BEGIN Source document

As algorithms based on behavioral data become more prevalent, providers will find themselves constantly playing a game of cat and mouse with fraudsters who want to take advantage of the all-digital nature of these products in order to scale successful fraud schemes to high volume (this is the flip side of scale, which is normally thought of as a way to scale successful products to high volume). There is money to be made and it’s likely that  fraud can’t be eliminated entirely.

Despite the excitement, there are many limitations to mobile behavior data.

There are a number of reasons why mobile behavior data does not give a holistic picture of an individual’s spending or device behavior.

One factor is that many low-income customers carry multiple SIM cards to take advantage of the different promotions offered and reduce their expenses from making off-network calls. They also turn off the data plan, wifi, or GPS to save battery power; delete heavy apps to conserve limited space; or use feature phone versions of apps like Facebook Lite that capture less data. Further, low-income people, especially women in rural areas, often share phones, further limiting the data’s usefulness. For example, although 93% of Kenyans had access to a mobile phone in 2016, only 78% owned a phone implying many were sharing phones owned by others.

END Source document
BEGIN Records

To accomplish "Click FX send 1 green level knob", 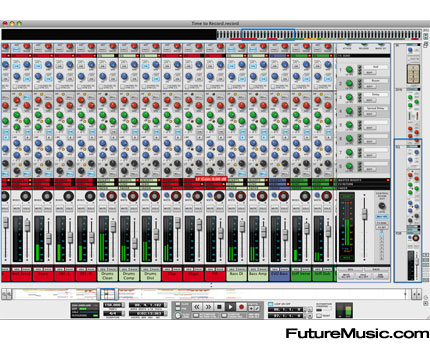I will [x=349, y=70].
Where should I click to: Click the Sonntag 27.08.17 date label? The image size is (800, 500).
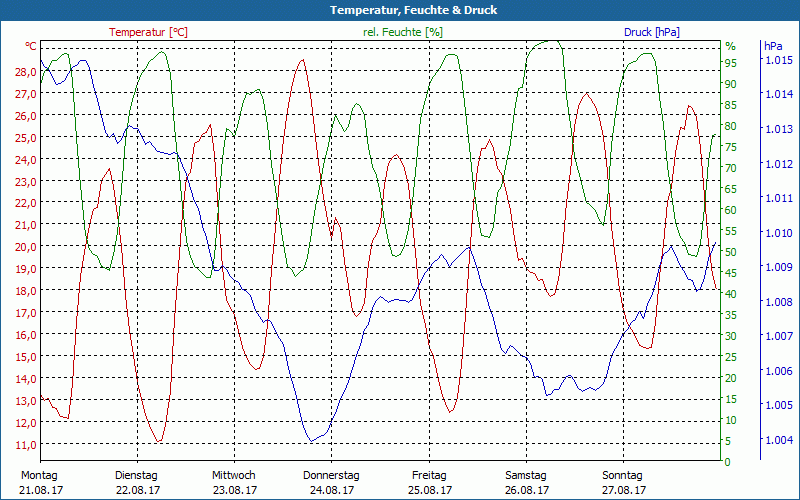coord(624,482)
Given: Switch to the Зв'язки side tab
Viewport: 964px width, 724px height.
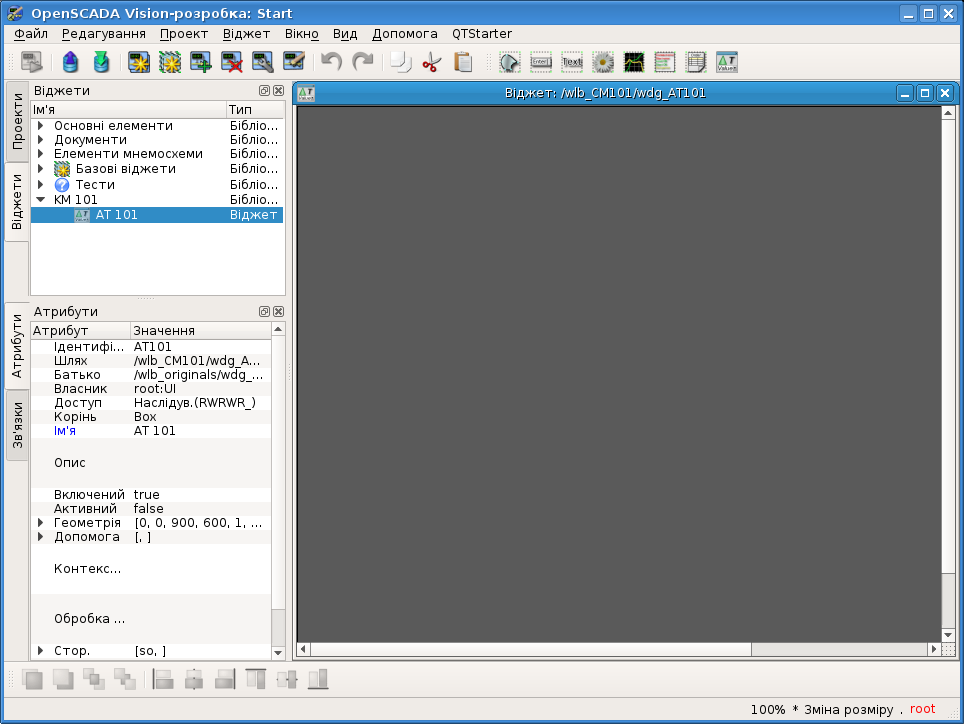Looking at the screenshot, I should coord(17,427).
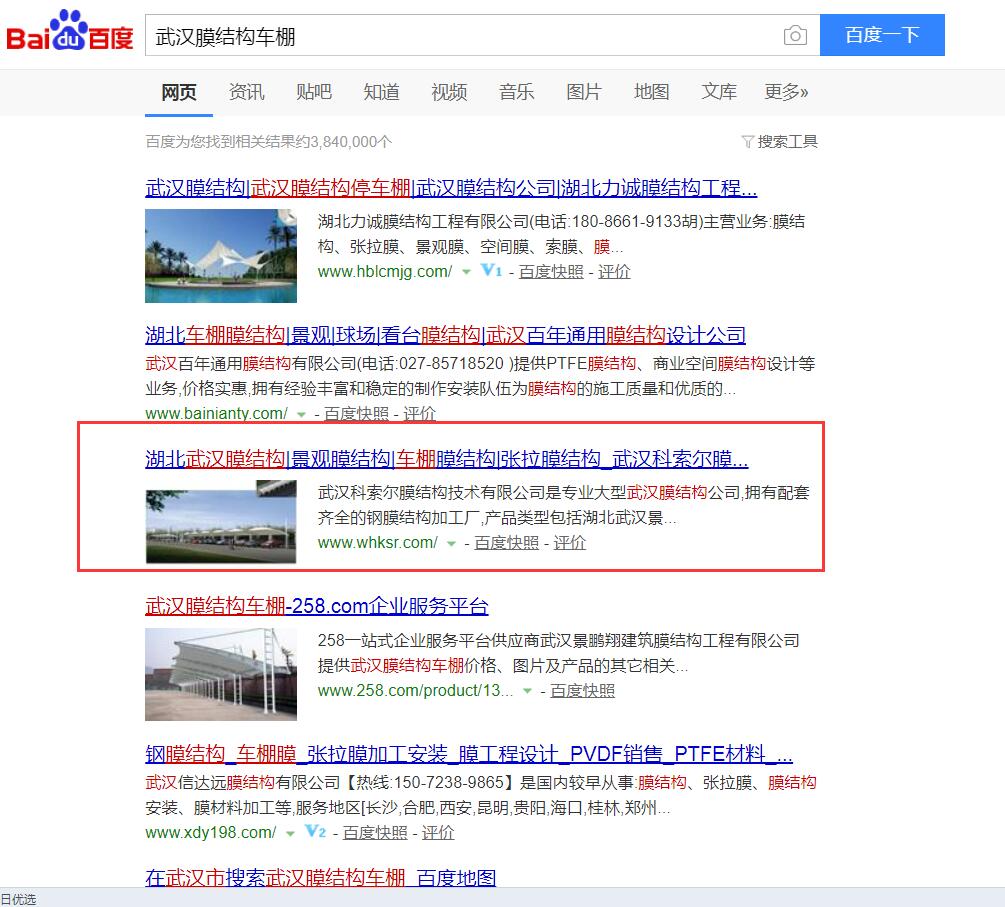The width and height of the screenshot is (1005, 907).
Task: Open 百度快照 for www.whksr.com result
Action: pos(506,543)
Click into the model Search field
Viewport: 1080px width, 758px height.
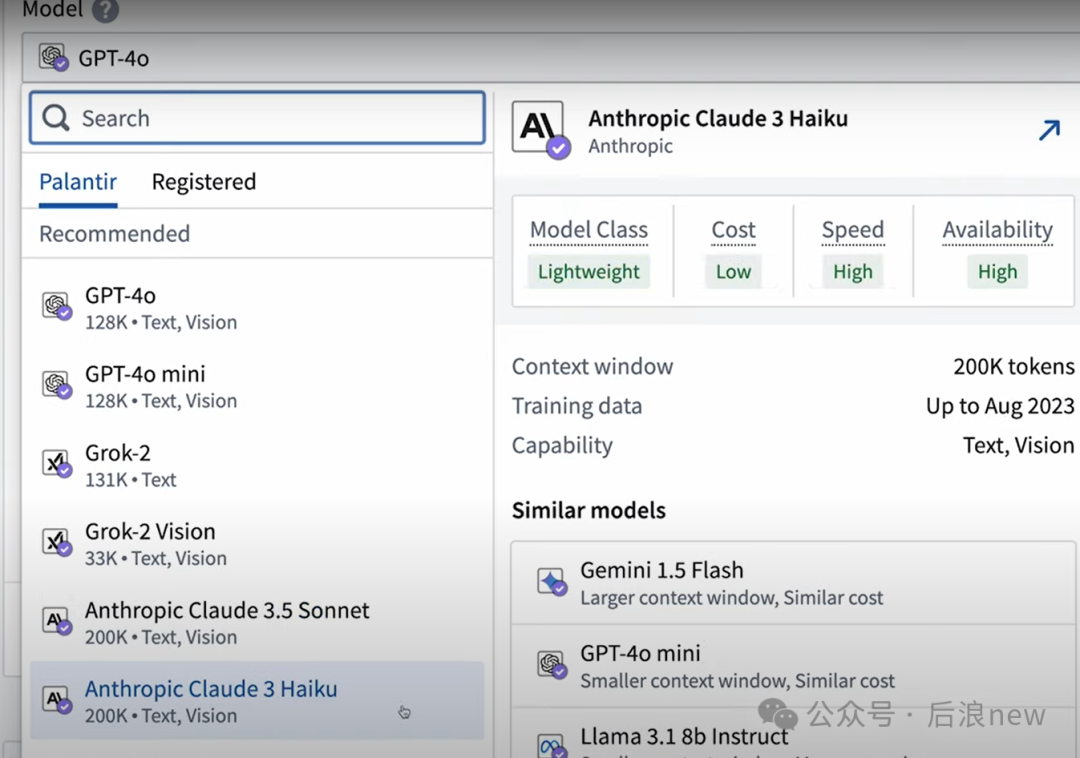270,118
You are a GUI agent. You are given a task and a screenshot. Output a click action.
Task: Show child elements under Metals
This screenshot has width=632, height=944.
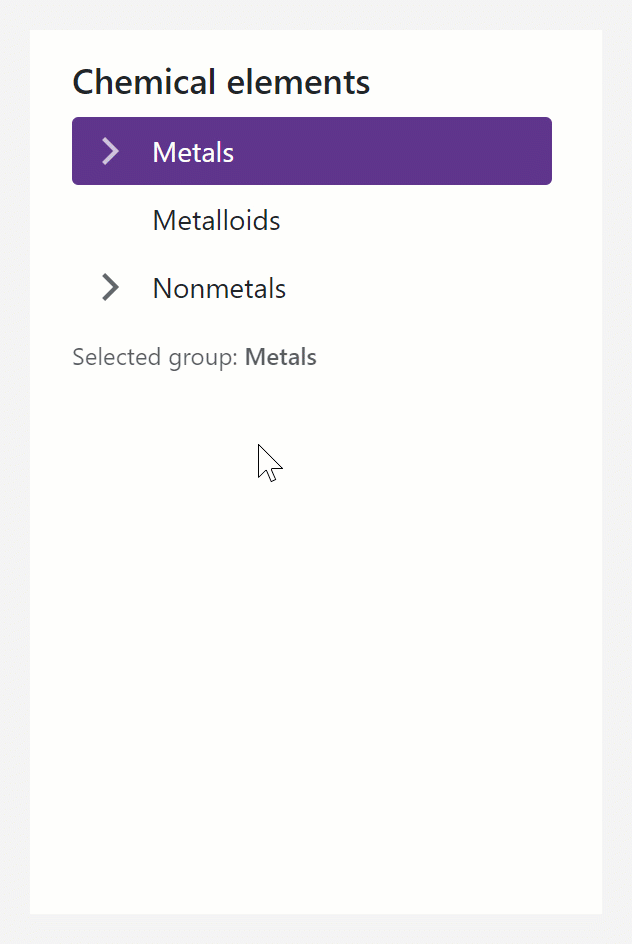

END Records
BEGIN Records

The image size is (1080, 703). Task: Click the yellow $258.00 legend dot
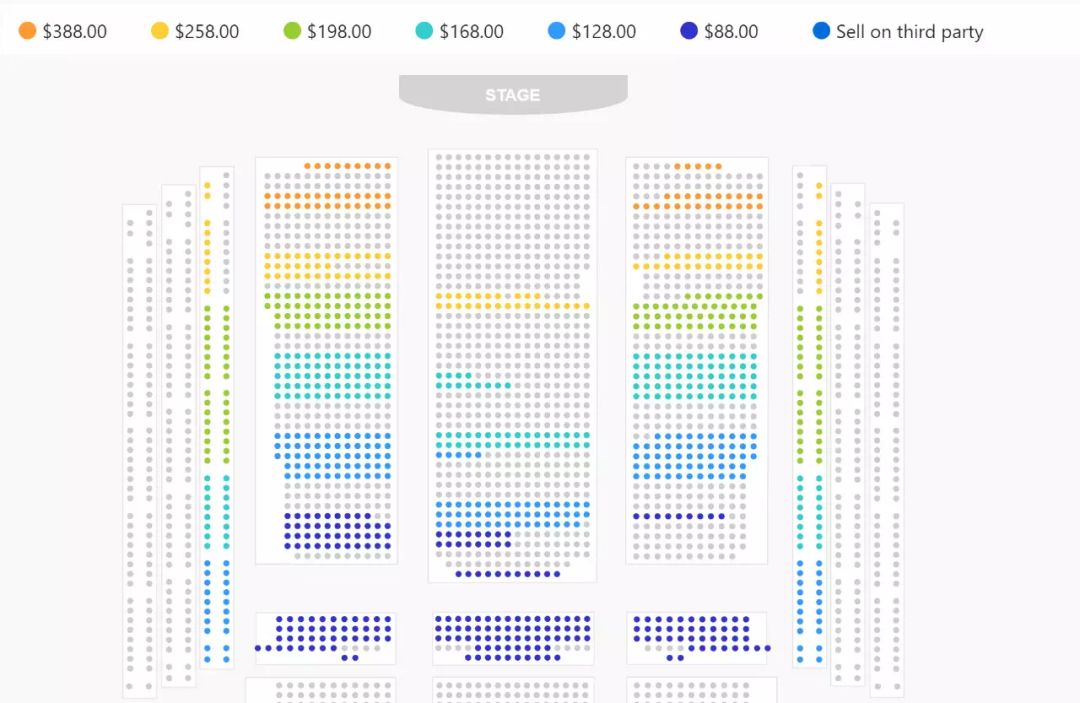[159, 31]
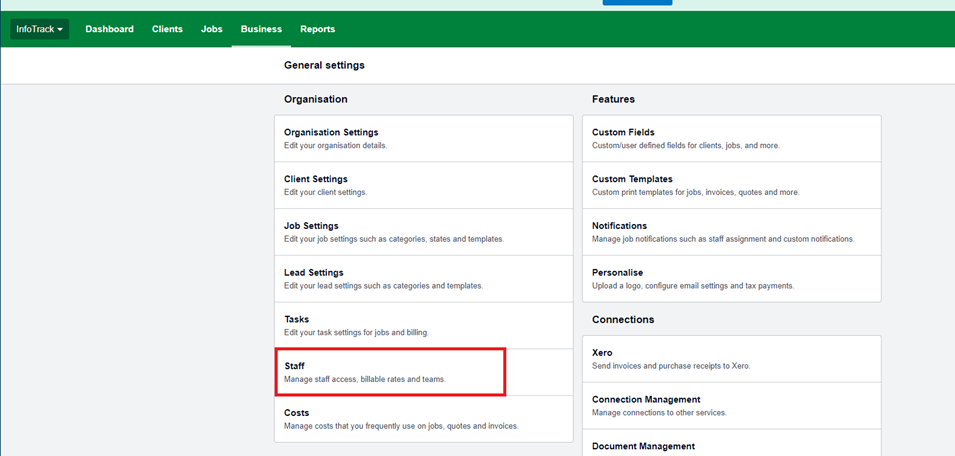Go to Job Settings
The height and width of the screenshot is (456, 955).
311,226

END Records
BEGIN Records

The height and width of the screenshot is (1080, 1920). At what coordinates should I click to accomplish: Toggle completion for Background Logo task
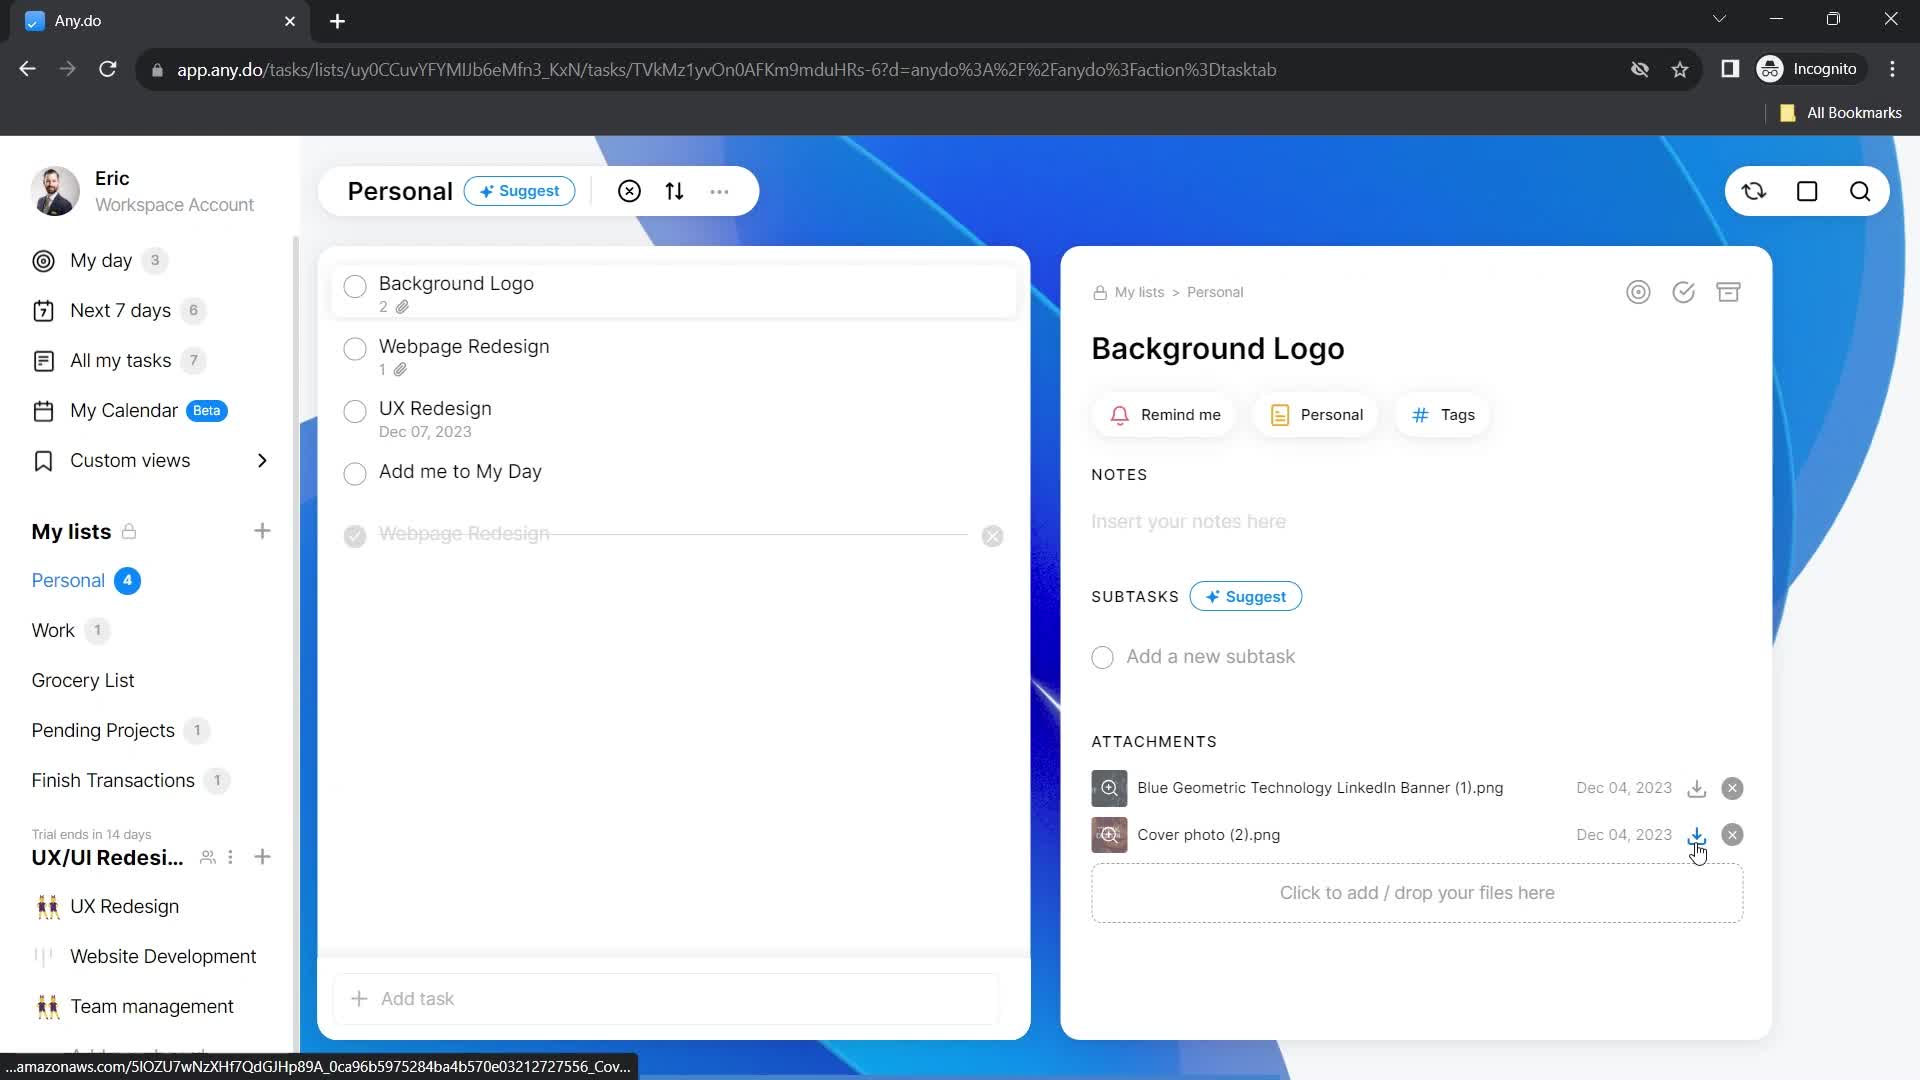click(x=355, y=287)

END Records

* **Instructions to follow**:
Continue the passage on the limits of mobile behavior data, picking up after its final sentence. The entries above are separate material and have no connection to the passage on mobile behavior data.

* **Output**:
Second, mobile behavior offers only a limited view of someone’s financial life. Most transactions in the informal sector are still conducted using cash, even in countries with successful mobile money schemes like Kenya. Therefore, relying solely on mobile money data means missing significant information about an individual’s income and expenditures. Daniel Goldfarb from Lendable mentioned these challenges in an interview with FiDA conducted in August 2017: Just looking at M-PESA only shows you a small percentage of someone’s total transactions. So M-PESA only gives you a small band of information. This works for MNOs who are offering very small loans, but the second you try to give out larger, meaningful sized loans you can’t just rely on M-PESA data to understand someone’s cash flows.

Changes in the environment or in MNOs’ own systems or marketing schemes will change the relationship between the real variables of interest that lenders want to predict (e.g., income or free cash flow) and information gathered from mobile behavior that might be used to build such models (e.g., top up behavior or numbers of contacts or calls). Thus, models need continual rebuilding.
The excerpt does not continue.